• Description of the task
Copy exactly the stretch of lines from the one holding "Given: Click inside" through the last line of the data below, inclusive. Leave out pictures.

================

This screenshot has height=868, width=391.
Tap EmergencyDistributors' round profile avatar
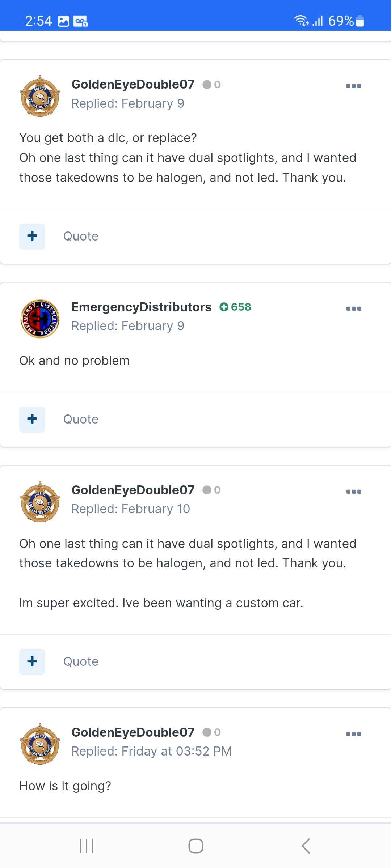coord(40,319)
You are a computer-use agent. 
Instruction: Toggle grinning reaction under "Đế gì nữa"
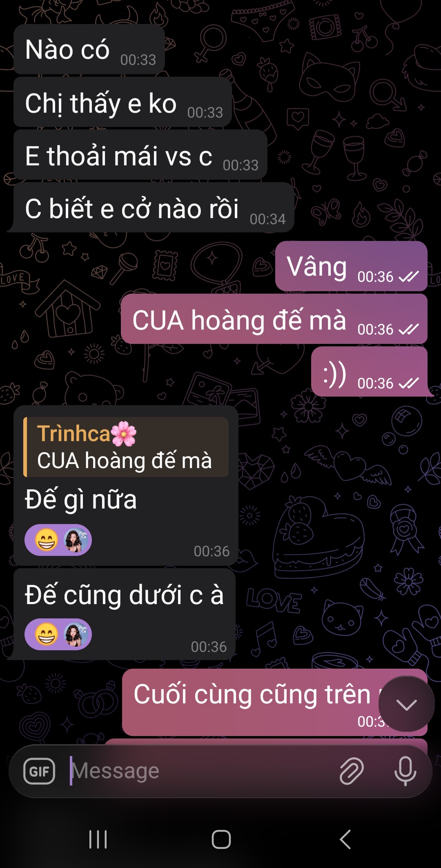[46, 540]
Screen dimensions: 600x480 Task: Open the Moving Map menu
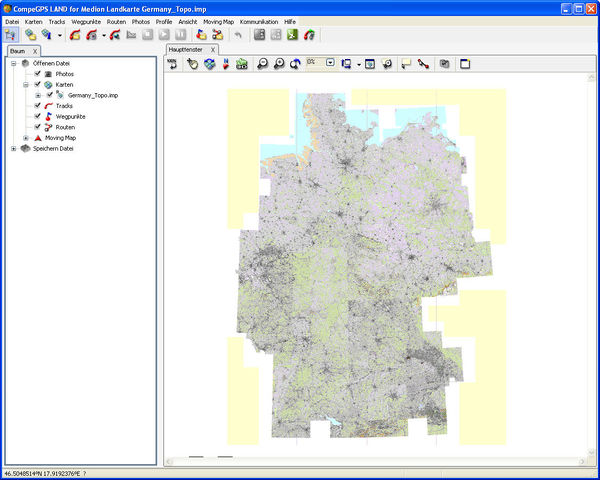(x=218, y=21)
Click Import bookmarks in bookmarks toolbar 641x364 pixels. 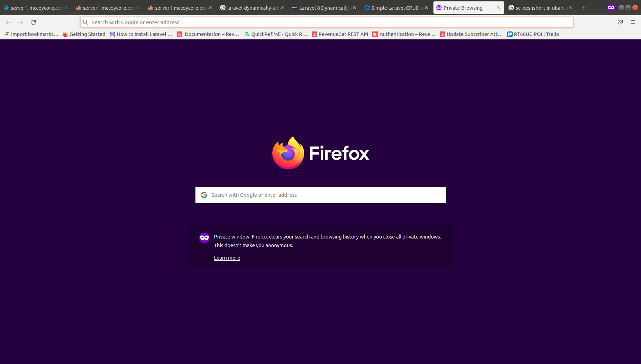[x=31, y=34]
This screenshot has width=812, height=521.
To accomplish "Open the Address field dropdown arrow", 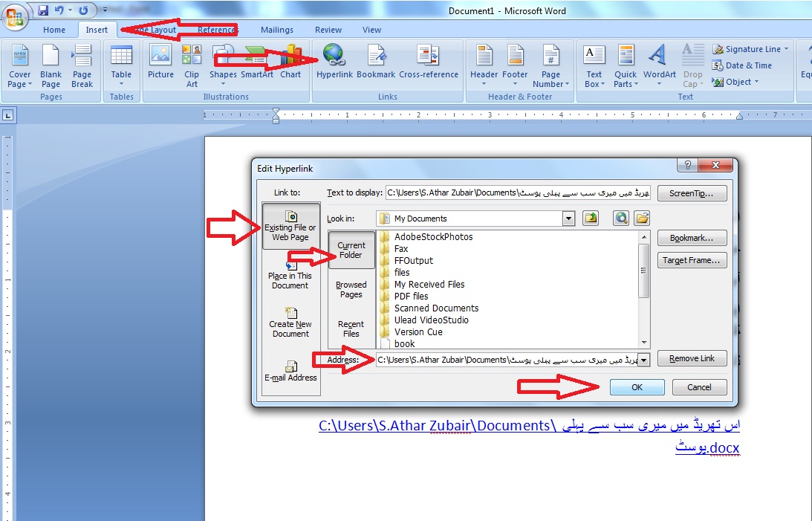I will click(643, 360).
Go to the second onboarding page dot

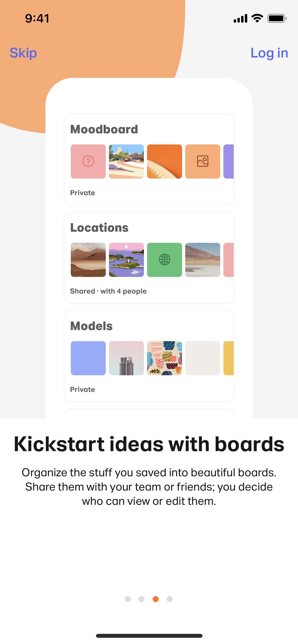coord(141,599)
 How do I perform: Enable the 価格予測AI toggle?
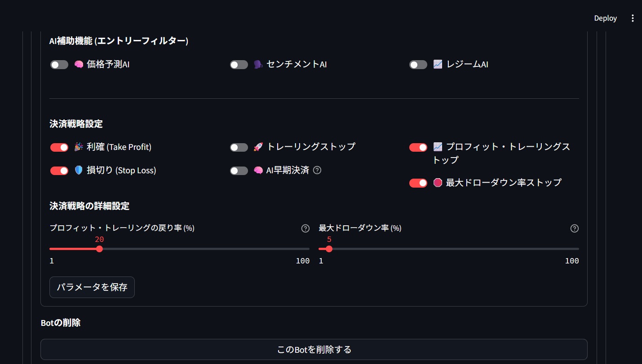[59, 65]
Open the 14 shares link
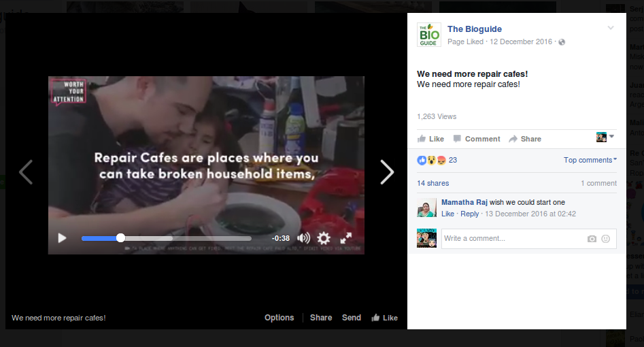Viewport: 644px width, 347px height. (433, 183)
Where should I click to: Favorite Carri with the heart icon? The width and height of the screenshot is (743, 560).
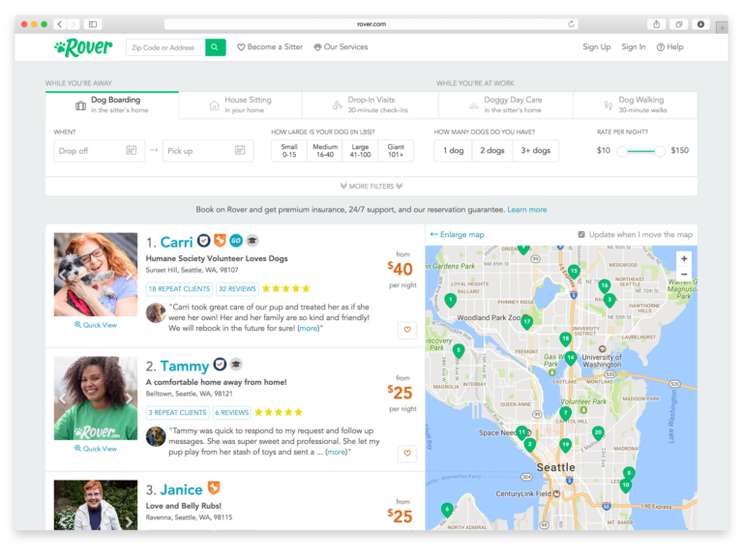(407, 330)
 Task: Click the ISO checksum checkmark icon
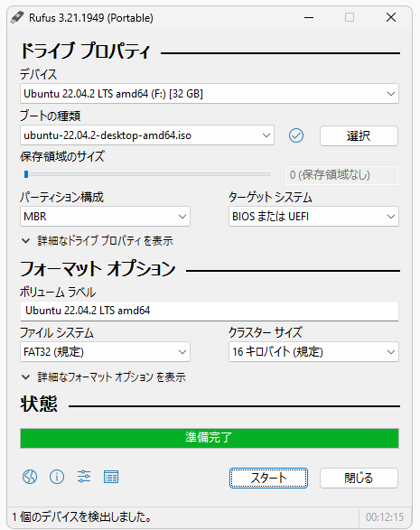296,135
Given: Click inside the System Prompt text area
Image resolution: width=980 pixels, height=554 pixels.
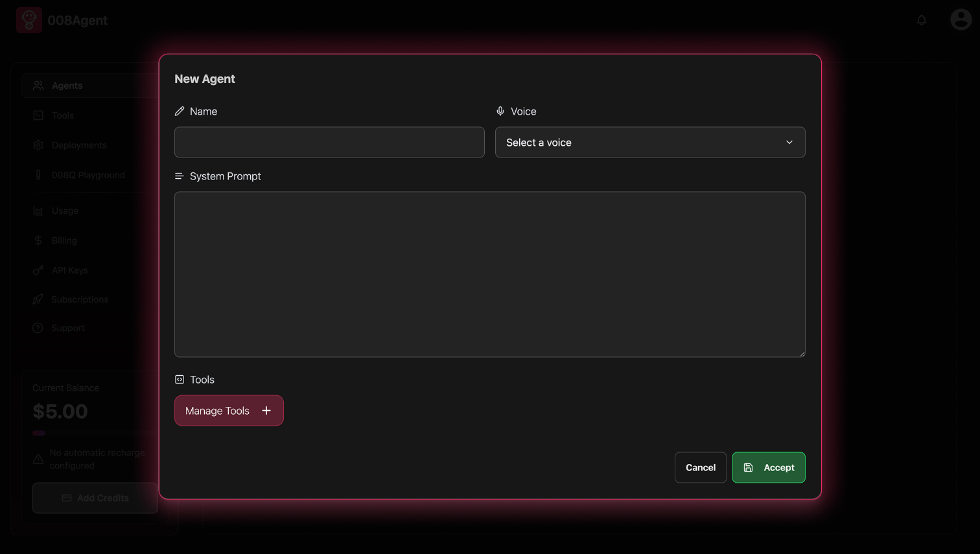Looking at the screenshot, I should point(489,274).
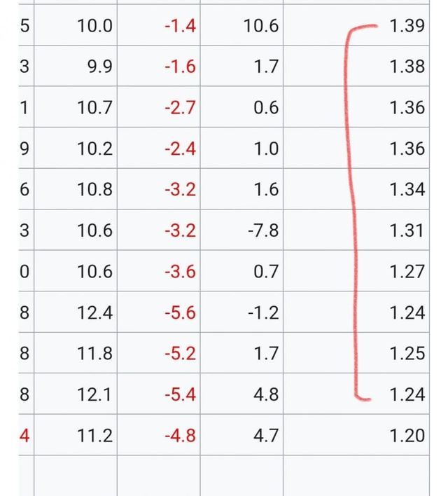Select the red -2.7 value

click(179, 108)
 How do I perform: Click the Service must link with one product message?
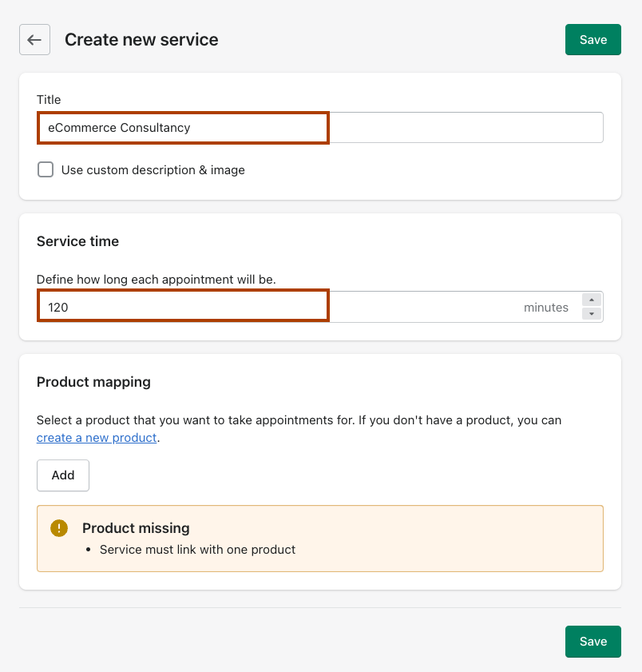[x=197, y=550]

================

• Final answer
Given: Click inside the System Prompt text area
Image resolution: width=980 pixels, height=554 pixels.
Looking at the screenshot, I should point(489,274).
Select the red -2.7 value

click(179, 108)
 How do I perform: Click the Service must link with one product message?
[x=197, y=550]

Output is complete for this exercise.